K-Means Clustering is a common machine learning tool that allows to separate data into "clusters" (groups). Intuitively, you can imagine plotting each datapoint into a field (could be 2-D,3-D, or n-D field) and then looking at which points are close to which, trying to distinguish groups.
In one of my previous projects in which we analyzed Spam in Soundcloud we actually used K-Means to group together similar types of users. This allowed us to more clearly separate and see groups of musicians, fans, and spam.
The K-Means algorithm is actually surprisingly intuitive and simple, yet very powerful.
Take a look at the animation below (source: David Runyan), as you read through the algorithmic steps.
Same four steps, but live. The centers (★) start on random data points; Step alternates between assigning every point to its nearest center and moving each center to the mean of its members. Play runs it to convergence. Change K, re-seed the centers, or click the canvas to drop your own points.
Tip: click anywhere on the canvas to add a data point and watch the clusters re-form.
The first thing we will do is define a distance function. In our case a simple Euclidean Distance function will be more than enough. Notice that we want to allow for any number of dimensions.

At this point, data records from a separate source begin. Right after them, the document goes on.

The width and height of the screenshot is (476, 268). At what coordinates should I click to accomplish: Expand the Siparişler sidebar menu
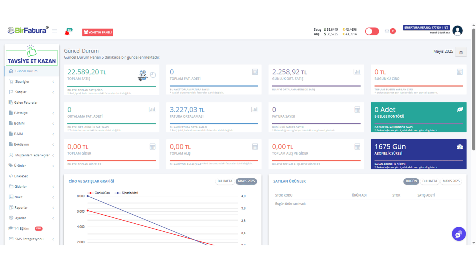click(x=32, y=82)
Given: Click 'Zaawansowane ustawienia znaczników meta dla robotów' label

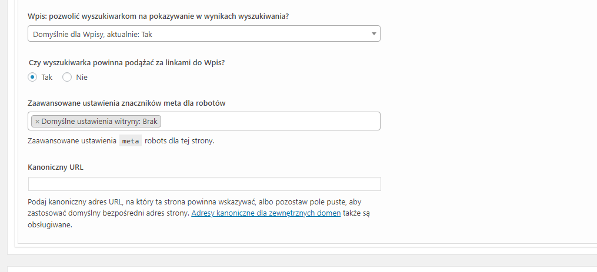Looking at the screenshot, I should click(127, 103).
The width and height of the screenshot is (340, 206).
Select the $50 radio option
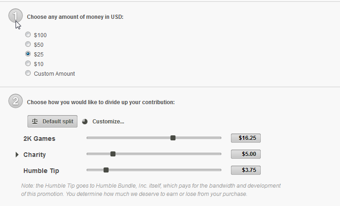point(28,45)
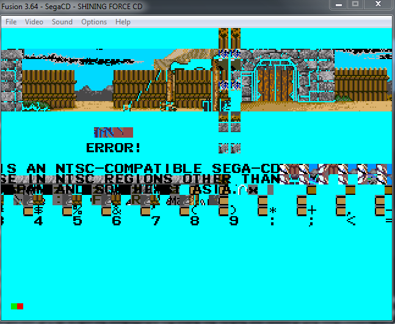Maximize the Fusion emulator window
This screenshot has height=324, width=395.
coord(355,4)
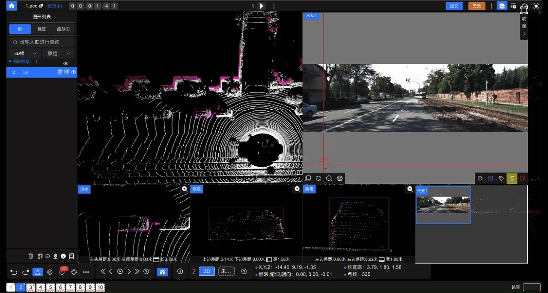
Task: Open the 3D框 dropdown
Action: click(25, 54)
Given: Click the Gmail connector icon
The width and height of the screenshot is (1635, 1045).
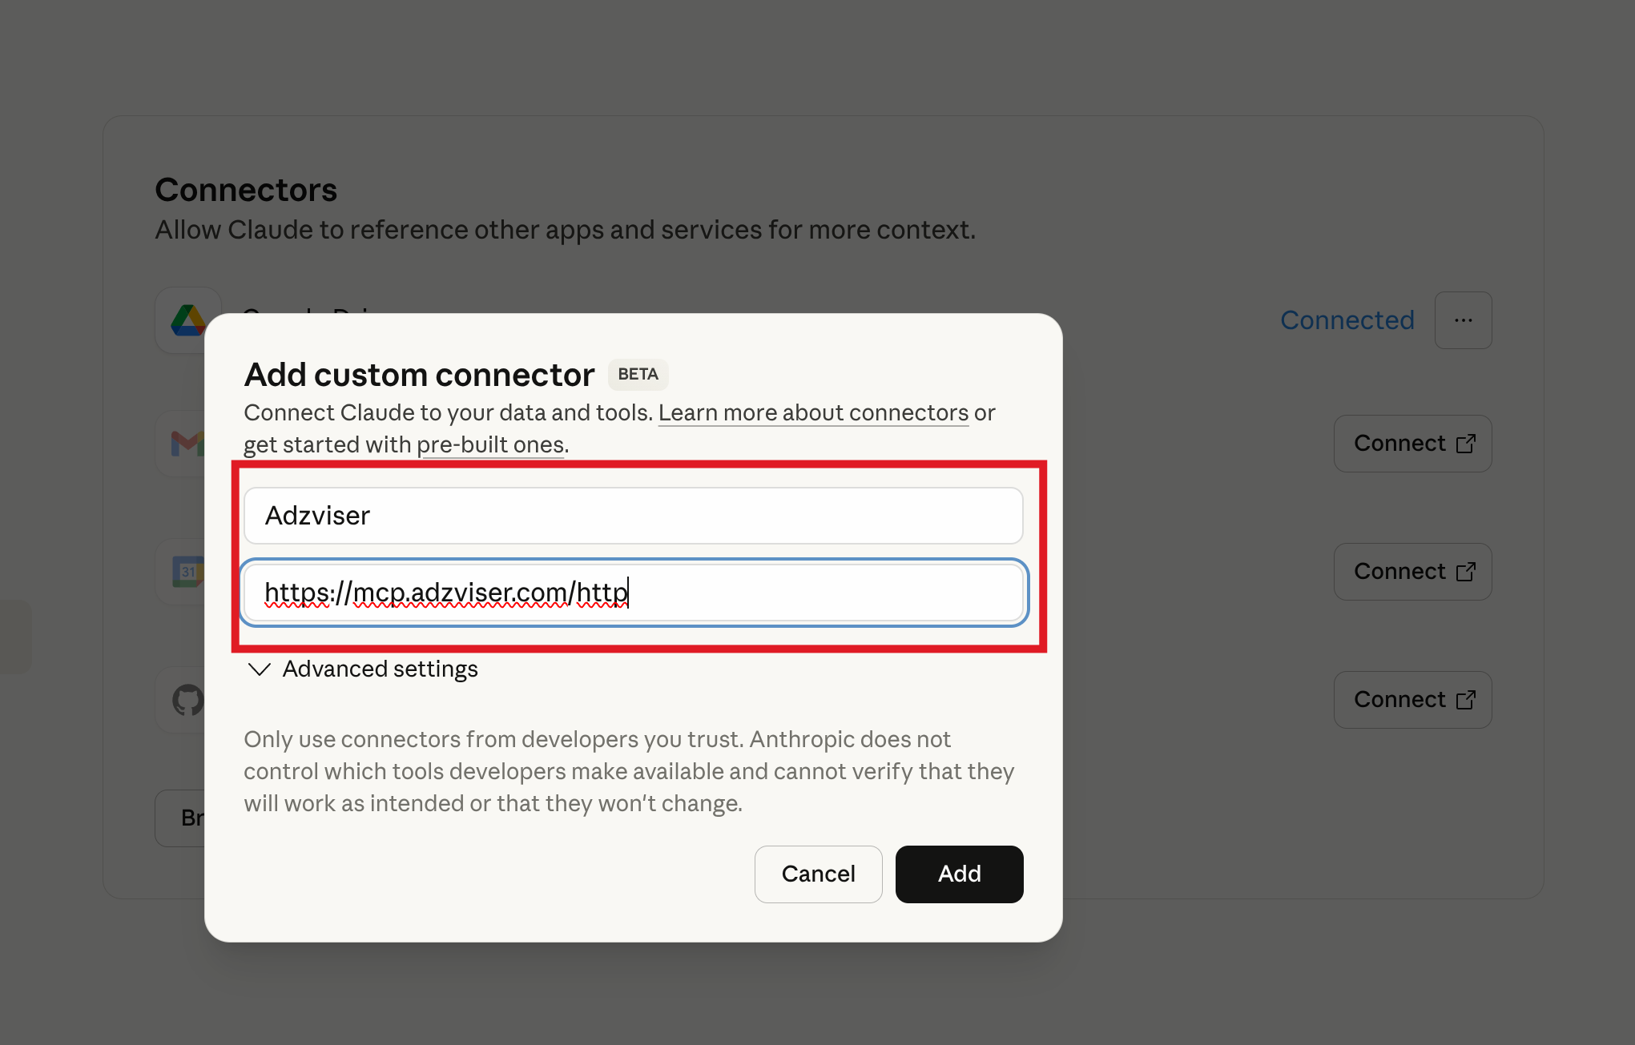Looking at the screenshot, I should click(x=188, y=443).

#Euclidian Distance between two d-dimensional points
def eucldist(p0,p1):
dist = 0.0
for i in range(0,len(p0)):
dist += (p0[i] - p1[i])**2
return math.sqrt(dist)
Next, we want to code the actual K-Means algorithm. Initially we will designate an max # of iterations and randomly choose centers for the clusters. I like choosing a random datapoint as my center, as it makes things simpler.
#K-Means Algorithm
def kmeans(k,datapoints):
# d - Dimensionality of Datapoints
d = len(datapoints[0])
#Limit our iterations
Max_Iterations = 1000
i = 0
cluster = [0] * len(datapoints)
prev_cluster = [-1] * len(datapoints)
#Randomly Choose Centers for the Clusters
cluster_centers = []
for i in range(0,k):
new_cluster = []
#for i in range(0,d):
# new_cluster += [random.randint(0,10)]
cluster_centers += [random.choice(datapoints)]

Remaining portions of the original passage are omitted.